The problem is the move away from owning one’s own intellectual content that is produced using a computer. Yes, this is way off of the beaten path, but the emerging technologies are pushing us toward a place where the documents and other things we produce with specific software may very well not be our own in the near future.
Yes this seems fantastical but it won’t in a moment. For those who use company provided computers for work, what does your computer say when you log in? Is it something like this?
Yep, when you use your company’s IT resources, including their cell phone, you give up any right to privacy you may have had. This is completely right and completely ethical. If a company provides you with a tool to do your work, they own the tool and they own the work.

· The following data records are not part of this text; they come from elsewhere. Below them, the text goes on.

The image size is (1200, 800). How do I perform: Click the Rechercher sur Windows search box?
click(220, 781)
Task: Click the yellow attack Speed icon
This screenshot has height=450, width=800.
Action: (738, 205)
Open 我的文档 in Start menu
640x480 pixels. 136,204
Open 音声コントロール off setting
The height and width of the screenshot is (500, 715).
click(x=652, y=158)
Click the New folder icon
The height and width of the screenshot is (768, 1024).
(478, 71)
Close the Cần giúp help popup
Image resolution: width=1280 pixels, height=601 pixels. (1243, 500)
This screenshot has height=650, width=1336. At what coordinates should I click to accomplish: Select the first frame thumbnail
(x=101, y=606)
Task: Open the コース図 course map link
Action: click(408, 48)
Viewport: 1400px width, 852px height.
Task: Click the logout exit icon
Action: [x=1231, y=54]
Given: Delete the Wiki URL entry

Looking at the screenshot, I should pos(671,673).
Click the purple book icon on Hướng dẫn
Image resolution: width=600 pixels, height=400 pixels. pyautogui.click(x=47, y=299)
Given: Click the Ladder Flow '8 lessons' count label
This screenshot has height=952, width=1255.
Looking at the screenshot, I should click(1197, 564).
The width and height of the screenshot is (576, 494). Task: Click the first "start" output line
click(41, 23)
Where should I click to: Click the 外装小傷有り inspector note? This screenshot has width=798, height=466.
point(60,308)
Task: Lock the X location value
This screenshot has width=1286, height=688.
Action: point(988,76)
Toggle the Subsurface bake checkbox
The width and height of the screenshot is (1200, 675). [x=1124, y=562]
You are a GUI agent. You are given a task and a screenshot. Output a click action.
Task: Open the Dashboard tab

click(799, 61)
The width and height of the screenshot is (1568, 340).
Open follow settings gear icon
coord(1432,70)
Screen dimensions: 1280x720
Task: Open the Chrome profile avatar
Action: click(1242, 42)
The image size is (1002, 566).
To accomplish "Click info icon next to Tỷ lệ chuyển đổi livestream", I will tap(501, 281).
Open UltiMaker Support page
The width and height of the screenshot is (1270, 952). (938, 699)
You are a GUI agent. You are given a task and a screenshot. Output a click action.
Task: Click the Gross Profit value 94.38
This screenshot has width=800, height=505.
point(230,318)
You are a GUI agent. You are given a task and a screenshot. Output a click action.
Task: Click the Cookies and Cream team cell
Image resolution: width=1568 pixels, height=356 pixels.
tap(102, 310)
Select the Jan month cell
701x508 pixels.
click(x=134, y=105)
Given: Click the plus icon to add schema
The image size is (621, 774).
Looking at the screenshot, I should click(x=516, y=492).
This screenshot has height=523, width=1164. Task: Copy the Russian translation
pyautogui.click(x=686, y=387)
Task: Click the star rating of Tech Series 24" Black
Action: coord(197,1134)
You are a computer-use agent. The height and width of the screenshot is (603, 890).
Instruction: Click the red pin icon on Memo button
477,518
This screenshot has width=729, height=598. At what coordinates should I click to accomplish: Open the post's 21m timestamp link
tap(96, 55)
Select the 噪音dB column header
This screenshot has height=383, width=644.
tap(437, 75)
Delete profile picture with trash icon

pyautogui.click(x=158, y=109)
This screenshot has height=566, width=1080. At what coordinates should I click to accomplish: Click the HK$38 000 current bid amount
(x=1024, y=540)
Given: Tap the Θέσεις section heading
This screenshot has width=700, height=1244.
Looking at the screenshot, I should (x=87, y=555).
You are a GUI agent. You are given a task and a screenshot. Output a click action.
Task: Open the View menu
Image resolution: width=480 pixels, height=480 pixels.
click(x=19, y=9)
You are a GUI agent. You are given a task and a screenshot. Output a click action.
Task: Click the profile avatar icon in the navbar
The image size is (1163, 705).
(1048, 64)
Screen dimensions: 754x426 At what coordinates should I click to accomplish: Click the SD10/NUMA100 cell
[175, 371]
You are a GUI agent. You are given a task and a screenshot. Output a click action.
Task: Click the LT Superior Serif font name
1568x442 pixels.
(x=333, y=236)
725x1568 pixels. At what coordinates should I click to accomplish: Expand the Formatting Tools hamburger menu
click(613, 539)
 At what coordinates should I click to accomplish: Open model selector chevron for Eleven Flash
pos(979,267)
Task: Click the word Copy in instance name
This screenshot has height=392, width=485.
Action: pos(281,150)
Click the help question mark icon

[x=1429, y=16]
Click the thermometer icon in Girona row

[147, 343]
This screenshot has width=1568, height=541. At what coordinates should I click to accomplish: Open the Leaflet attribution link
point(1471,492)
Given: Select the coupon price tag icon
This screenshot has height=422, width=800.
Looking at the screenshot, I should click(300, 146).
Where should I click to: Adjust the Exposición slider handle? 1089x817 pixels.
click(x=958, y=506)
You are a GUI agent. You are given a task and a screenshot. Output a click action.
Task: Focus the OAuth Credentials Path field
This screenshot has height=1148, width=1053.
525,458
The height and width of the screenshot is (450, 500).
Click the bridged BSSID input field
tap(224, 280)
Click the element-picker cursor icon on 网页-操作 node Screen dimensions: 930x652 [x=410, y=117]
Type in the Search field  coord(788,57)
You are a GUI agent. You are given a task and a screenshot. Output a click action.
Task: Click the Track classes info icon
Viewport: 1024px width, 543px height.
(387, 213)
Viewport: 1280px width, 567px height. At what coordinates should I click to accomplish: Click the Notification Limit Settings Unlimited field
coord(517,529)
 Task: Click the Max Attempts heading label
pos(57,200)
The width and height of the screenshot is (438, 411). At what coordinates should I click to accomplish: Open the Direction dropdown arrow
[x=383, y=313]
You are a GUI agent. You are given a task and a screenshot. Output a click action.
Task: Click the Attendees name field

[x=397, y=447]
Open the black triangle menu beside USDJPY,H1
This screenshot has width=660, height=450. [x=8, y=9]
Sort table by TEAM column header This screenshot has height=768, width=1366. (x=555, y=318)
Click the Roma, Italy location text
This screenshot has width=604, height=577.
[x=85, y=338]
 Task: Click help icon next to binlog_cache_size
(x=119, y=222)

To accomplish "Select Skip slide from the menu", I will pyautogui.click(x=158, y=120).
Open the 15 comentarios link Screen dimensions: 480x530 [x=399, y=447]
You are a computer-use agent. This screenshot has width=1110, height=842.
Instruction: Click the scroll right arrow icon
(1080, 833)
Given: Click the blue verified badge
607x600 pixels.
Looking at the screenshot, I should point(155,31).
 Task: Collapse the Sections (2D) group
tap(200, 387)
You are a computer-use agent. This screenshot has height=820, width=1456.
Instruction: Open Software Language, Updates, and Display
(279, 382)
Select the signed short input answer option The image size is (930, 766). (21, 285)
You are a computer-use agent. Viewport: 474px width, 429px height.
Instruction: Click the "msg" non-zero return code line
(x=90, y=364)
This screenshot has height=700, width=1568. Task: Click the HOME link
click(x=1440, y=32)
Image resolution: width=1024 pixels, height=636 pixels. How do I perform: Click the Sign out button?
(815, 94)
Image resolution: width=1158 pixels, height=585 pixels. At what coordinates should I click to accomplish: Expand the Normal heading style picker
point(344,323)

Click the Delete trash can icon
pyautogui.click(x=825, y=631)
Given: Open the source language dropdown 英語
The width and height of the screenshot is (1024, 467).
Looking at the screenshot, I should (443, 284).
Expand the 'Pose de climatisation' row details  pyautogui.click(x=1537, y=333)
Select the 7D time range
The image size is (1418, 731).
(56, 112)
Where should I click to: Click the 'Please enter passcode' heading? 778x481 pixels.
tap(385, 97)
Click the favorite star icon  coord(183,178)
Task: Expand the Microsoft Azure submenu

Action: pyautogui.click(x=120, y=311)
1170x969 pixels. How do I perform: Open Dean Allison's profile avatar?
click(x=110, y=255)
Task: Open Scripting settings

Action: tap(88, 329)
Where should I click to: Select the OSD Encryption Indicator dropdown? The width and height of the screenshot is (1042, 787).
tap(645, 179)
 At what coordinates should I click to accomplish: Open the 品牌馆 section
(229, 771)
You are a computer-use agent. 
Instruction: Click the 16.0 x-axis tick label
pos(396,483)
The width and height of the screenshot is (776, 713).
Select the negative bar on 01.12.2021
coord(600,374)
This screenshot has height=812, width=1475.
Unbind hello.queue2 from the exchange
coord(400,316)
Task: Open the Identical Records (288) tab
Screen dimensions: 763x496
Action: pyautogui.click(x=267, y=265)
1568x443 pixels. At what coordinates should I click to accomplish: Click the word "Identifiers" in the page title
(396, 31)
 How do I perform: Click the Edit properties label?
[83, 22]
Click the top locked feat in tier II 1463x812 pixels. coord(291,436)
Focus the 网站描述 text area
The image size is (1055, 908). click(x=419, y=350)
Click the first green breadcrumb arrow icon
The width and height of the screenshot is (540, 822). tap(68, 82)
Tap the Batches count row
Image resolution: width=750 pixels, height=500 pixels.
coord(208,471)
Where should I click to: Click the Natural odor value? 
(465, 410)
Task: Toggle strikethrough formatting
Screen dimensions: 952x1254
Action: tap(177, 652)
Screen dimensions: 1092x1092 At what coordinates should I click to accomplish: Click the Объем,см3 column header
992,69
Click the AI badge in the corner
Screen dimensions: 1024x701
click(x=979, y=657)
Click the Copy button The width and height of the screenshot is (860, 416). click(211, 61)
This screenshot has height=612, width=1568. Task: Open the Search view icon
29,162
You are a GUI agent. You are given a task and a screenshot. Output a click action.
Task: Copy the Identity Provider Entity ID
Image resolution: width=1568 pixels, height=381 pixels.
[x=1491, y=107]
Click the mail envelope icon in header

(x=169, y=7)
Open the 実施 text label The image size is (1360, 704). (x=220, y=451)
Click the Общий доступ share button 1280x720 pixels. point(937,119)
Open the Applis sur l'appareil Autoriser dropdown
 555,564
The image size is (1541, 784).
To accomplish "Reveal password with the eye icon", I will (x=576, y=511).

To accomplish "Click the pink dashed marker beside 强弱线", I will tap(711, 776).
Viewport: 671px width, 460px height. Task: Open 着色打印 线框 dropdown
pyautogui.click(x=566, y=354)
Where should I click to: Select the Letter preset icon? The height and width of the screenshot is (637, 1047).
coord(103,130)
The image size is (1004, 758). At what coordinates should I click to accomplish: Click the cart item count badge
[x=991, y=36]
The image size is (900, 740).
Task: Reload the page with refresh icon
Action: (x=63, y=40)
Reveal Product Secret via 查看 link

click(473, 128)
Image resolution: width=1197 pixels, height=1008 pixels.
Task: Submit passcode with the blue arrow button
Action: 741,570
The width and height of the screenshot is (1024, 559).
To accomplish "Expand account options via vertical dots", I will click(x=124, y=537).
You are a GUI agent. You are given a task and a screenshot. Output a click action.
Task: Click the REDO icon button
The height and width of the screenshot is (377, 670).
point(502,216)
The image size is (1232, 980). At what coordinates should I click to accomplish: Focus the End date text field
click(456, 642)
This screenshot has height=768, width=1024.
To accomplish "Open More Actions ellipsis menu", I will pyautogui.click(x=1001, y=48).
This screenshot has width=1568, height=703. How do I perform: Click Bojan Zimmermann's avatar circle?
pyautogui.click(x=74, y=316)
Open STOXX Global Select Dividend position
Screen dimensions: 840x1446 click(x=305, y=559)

But wait, there’s more!
If you work in any sort of position where you have the opportunity to create something that would benefit your company, that belongs to them, too. For instance, if you are a process engineer and you discover a way to improve your company’s operations by a significant factor because of your experience in their plant (and while on their payroll), then the improvement belongs to them. If you were to resign and try to sell that improvement back to them, you would get sued silly.
So, in these two literal and real examples, we see that when using the company’s resources we have no right to privacy and the work we do for them actually (and rightfully) belongs to them. You may be asking, “What does this do with my own personal intellectual property?” Here’s where things can turn pretty quickly. Check out Google’s Terms and Conditions here. Here is a screen shot to be sure we see the relevant portions:
This paragraph immediately follows a line about how your content belongs to you. That’s great. The content you generate using their services belongs to you but they can do whatever they want to do with it. Lovely.
I recently tried to purchase a multi-license MS Office package for a couple Windows machines at my house. This product has been around for quite a long time and I was astonished that it isn’t actually possible to buy a multi-license MS Office unless you purchase their cloud based service. The cloud based service comes with 1 TB of cloud storage and only costs $99.99 for up to five pcs. But wait, that $99.99 is an ANNUAL charge. You don’t actually own the suite and once you save all of your data to their cloud, you have to rent YOUR OWN content from Microsoft. Fortunately one can still purchase the Microsoft suite for one pc, so I had to buy two of those, but at least my documents are my own…. for now.
Apple’s iTunes, probably the most popular music and entertainment service in history, has the same type of content problem. If you buy a CD and then burn it into iTunes, then you can move that music around all you want without a problem. But if you purchase a song through iTunes, you really don’t own that song and are limited with what you can do with the song. Some people have found this out the hard way after spending thousands of dollars to acquire a library of music they really are only renting.
Then we get to the apps on our phones and our phones in general. The phones are tracking us to an incredible degree. Many apps we use, especially the social media ones, are mining our location and other things we do with our phones. One of the biggest attractions to Apple’s iPhone is the way it backs things up. I don’t use any cloud services but still back my phone up to my laptop. When I get a new phone, all I have to do is plug it in to my computer and all of my data, apps, contacts, and everything is restored to my phone in a few minutes. Many people have taken to storing this data on Apple’s cloud service. I imagine Google (Android) and Windows phones have similar services and I know that Verizon offers this as well. A great many people are not only allowing third parties to possess their most sensitive data, they are even paying for it!
I don’t know where society is going to end up with these new realities in our data-based lives, but it looks disturbing. For those of us who embrace technological innovations and use them to enhance our lives, having to throttle back on technology is frustrating (and sometimes expensive) and can even put us at a disadvantage in the workplace. I just wanted to write these things down in one place so my readers can maybe “look up” from our devices and realize that our intellectual content and personal data is rapidly becoming someone else’s property. Just remember, if you don’t own the software or the drive where the content is stored, you don’t really own the content, either!